• **Work required**:
Across the data below, how many lines have the word "Systems" in them? Respond with the number alone.

Pixel coordinate grounding data:
+++
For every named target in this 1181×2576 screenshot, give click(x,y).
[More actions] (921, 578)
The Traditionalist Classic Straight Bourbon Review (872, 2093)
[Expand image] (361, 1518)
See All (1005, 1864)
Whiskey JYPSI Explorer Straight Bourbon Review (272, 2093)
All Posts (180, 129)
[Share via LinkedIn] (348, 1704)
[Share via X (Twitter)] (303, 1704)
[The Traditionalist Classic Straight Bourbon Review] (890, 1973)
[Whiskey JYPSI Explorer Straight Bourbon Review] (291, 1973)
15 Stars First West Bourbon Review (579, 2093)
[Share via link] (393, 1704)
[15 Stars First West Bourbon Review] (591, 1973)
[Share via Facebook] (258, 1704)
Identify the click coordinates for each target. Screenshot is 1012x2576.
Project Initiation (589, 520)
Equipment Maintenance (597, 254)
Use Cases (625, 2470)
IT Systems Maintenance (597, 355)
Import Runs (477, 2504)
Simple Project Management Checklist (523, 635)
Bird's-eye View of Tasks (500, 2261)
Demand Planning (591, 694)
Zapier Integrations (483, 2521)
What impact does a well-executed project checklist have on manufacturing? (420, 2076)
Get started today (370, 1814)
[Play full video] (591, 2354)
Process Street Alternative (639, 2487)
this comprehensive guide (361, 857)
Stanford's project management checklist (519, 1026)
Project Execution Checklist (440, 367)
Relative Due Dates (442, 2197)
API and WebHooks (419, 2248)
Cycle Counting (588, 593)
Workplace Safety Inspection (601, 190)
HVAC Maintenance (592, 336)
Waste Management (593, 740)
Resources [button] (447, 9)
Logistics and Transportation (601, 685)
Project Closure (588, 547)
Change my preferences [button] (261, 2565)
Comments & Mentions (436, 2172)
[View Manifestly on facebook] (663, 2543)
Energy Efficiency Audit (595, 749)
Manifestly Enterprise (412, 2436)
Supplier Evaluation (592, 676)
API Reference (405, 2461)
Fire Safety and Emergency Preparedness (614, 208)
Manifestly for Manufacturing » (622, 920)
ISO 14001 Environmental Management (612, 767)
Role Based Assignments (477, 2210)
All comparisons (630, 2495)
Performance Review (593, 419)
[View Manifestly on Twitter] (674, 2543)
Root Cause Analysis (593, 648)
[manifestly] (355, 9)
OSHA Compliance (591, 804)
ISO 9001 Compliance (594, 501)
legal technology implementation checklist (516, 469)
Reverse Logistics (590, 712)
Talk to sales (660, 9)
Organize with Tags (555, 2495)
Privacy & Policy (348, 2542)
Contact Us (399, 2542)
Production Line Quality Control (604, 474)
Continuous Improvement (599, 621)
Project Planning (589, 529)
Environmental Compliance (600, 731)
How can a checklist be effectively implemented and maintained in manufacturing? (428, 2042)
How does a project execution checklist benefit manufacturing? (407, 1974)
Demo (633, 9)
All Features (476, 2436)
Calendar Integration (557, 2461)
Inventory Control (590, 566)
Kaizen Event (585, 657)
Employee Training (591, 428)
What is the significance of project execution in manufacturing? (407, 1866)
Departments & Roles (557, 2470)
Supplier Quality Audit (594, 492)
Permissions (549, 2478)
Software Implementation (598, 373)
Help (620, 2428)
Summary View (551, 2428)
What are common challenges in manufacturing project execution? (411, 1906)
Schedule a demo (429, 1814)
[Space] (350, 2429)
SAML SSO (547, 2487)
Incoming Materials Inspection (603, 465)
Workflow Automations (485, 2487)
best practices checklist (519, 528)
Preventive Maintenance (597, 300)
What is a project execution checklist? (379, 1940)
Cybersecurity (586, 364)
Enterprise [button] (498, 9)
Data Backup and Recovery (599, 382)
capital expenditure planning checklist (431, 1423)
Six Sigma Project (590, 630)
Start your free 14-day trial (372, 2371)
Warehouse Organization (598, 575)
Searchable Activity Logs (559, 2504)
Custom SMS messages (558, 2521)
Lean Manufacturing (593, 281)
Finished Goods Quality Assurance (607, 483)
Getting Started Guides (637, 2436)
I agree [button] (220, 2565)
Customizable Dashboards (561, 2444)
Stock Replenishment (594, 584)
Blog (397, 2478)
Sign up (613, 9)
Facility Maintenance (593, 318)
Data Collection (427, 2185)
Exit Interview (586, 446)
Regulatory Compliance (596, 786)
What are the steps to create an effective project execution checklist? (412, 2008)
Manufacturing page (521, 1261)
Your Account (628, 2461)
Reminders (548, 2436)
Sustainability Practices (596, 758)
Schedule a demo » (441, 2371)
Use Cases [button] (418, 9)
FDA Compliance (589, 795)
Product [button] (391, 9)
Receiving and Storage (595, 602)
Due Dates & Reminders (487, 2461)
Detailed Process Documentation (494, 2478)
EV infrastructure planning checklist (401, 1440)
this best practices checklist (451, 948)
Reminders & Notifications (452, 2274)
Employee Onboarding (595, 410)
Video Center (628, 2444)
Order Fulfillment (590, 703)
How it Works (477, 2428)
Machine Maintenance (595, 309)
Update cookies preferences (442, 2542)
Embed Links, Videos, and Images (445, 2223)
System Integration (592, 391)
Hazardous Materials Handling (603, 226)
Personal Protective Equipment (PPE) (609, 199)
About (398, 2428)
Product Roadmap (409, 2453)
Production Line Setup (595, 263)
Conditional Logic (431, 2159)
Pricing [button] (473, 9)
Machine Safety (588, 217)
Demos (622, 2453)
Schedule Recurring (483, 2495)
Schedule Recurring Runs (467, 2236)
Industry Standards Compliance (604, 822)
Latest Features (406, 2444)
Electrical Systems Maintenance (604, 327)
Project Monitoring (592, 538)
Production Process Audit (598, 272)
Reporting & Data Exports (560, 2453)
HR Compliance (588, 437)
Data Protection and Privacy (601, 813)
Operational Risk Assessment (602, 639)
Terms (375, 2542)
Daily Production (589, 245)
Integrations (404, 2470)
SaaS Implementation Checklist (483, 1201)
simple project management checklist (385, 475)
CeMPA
+++
• **Exercise solution**:
2